═══ DATA FOR THIS EXERCISE

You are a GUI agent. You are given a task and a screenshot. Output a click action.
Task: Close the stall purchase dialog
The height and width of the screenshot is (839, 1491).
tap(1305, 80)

══════
═══ DATA FOR THIS EXERCISE

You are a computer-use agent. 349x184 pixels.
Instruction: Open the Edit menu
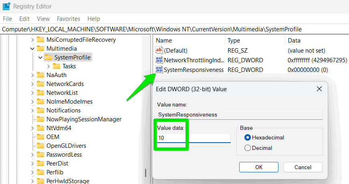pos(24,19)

══════

Rewrite the lines from the one containing "You are a GUI" through the one containing "tap(1305, 80)", both included, as a JSON list of strings with one string per line and blank lines omitted.

[
  "You are a GUI agent. You are given a task and a screenshot. Output a click action.",
  "Task: Close the stall purchase dialog",
  "The height and width of the screenshot is (839, 1491).",
  "tap(1305, 80)"
]